#### Data to examine
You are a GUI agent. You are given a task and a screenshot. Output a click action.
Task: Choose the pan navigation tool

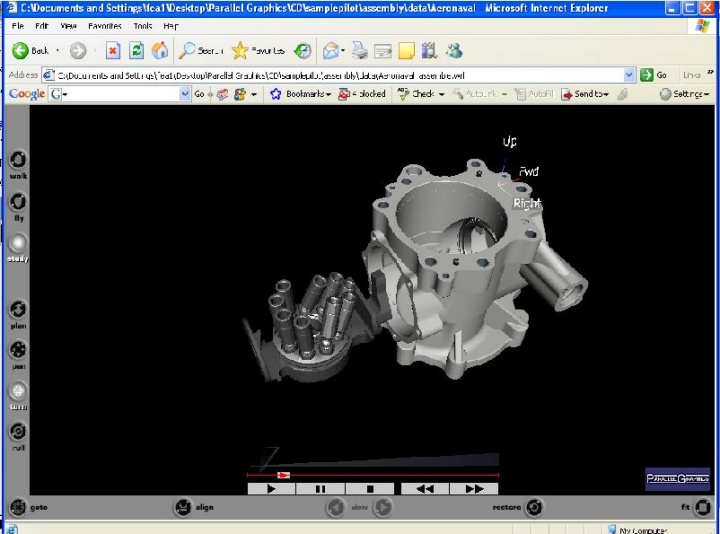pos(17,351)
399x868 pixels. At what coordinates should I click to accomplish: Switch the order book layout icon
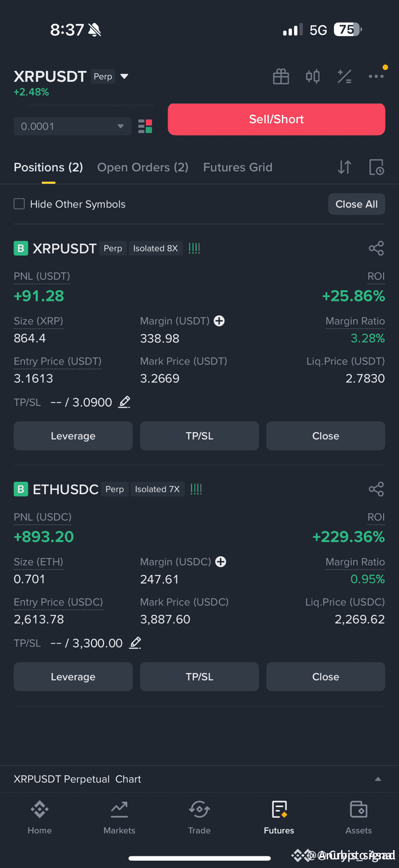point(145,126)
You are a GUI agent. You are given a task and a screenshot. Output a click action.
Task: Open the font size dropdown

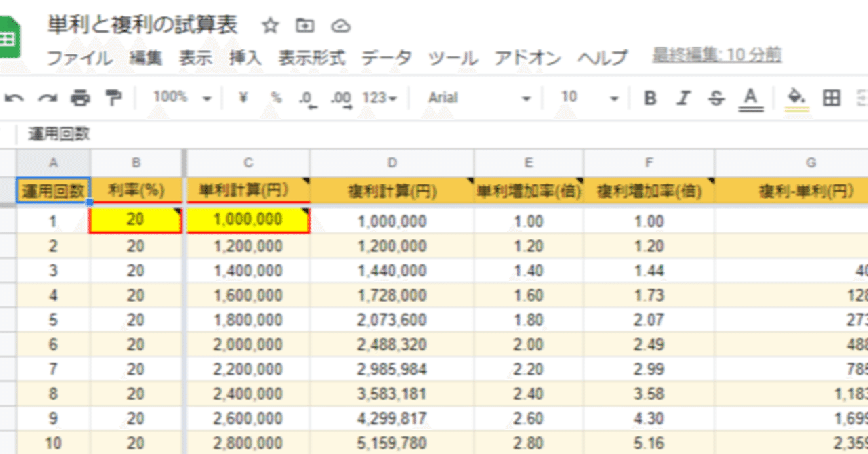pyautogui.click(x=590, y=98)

* * *

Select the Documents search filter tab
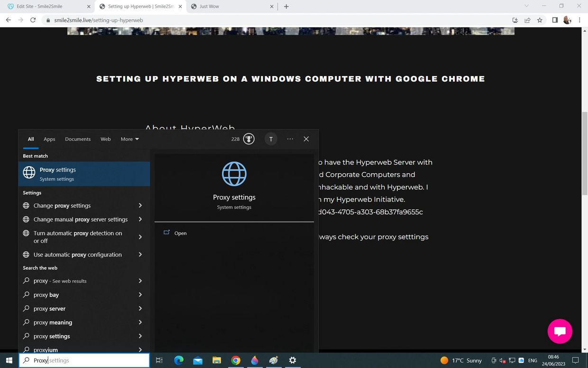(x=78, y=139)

---

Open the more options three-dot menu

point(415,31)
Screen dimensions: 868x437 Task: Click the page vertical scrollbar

#### Your assignment
In the listing above, locate the line with "Open the more options three-dot menu" and the line with "Screen dimensions: 868x437", then extract exactly those lines and every line between them, and nothing more.

#### Your response
Open the more options three-dot menu

point(415,31)
Screen dimensions: 868x437 Task: Click the page vertical scrollbar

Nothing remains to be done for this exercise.